Tuesday 4 October 2011

Interactivity and Processing

Cliffski's tweet about megatextures being a brute force approach reminded me of Chris Crawford's book "Chris Crawford on Game Design" (a good read). Megatextures allow artists to create huge, rich images to represent landscapes and backgrounds; however the images will be fixed. The opposite approach is to use procedural texturing which allows for virtually infinite backgrounds but only within the constraints of the algorythm's sophistication.

In his book, Chris talks about Process Intensity versus Data Intensity. Most modern games seem extremely biased towards Data Intensity, even though they have complex physics, game systems and artificial intelligence. This unfortunately results in games that are more like movies with limited interaction (the single player aspect of COD4 was way too short in my opinion).

I have a preference towards procedural generation for maps and enemies, as this makes for more emergent gameplay and unexpected events. Gravity Core has procedurally generated maps which worked pretty well. The difficulty is creating interesting scenarios and set pieces and reducing repetition - I didn't completely succeed with Gravity Core in these areas. I would like to take this further in future games.

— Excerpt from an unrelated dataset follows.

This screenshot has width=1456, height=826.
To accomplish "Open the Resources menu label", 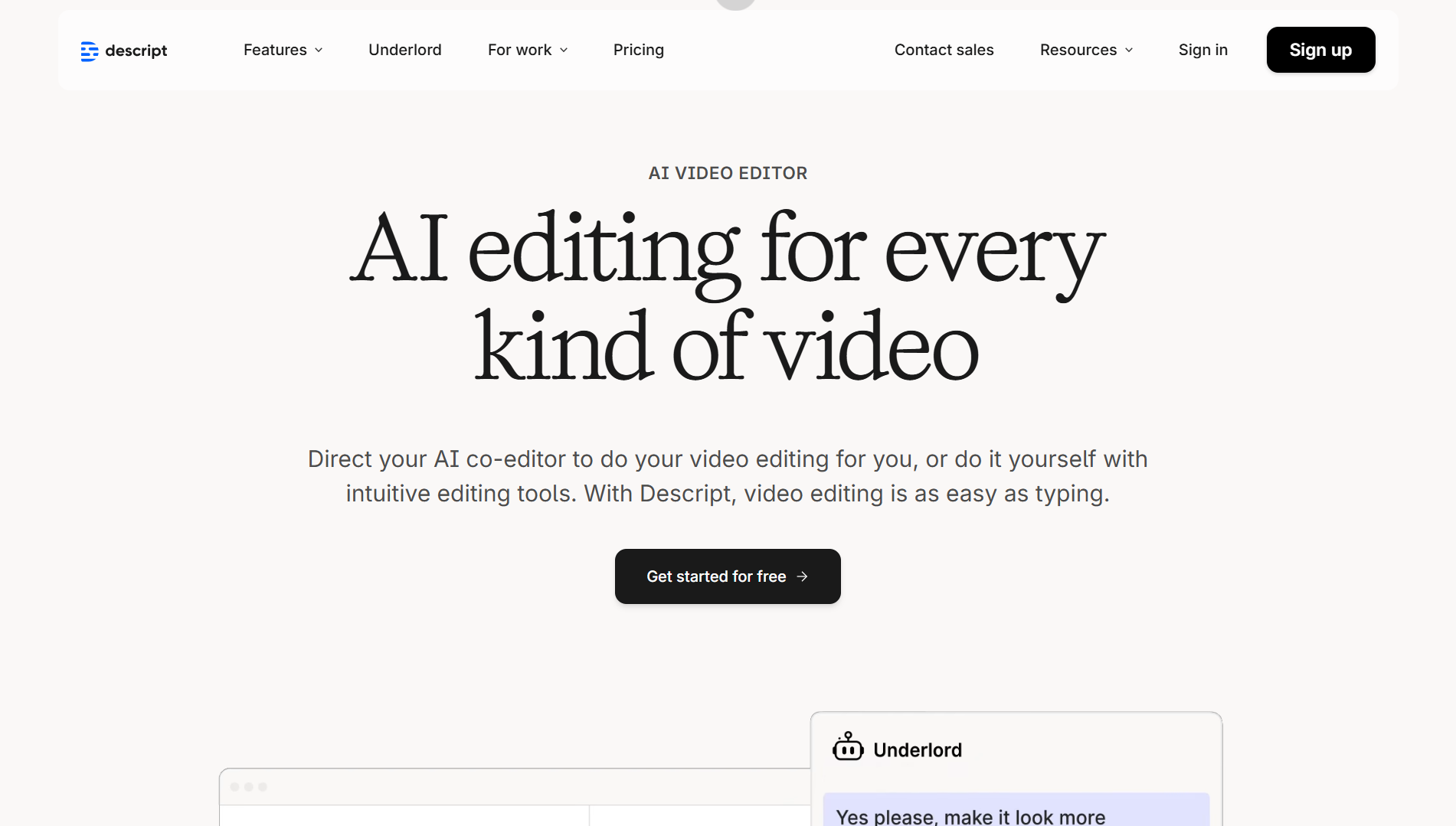I will pos(1078,50).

The next (free) game won't be procedurally generated as I'm aiming for a simple vertical shooter however I do have another procedural game cooking in my brain.

2 comments:

Anonymous said...

I have that book! I met him at GDC once and he signed it. Great read! I especially like the part of the book where it talks about the nature of interactivity. I think a lot of games and the professionals who make them don't seem to get this. The part I mean is when he says: you think, enter input, the computer 'thinks', has output, you think, etc. I tried to explain this concept once regarding blocking and how holding block all the time is not interactive, while only hitting block when reacting to a strike is interactive. I was trying to explain why the block should only last a short while, as in the game the block could be held indefinitely, even while running around. So...all the testers just held down block. All the time. And it shipped that way :(
Ian
Retrolutionary.com

Gary said...

It's not good when there's such a glaring cheat in a game.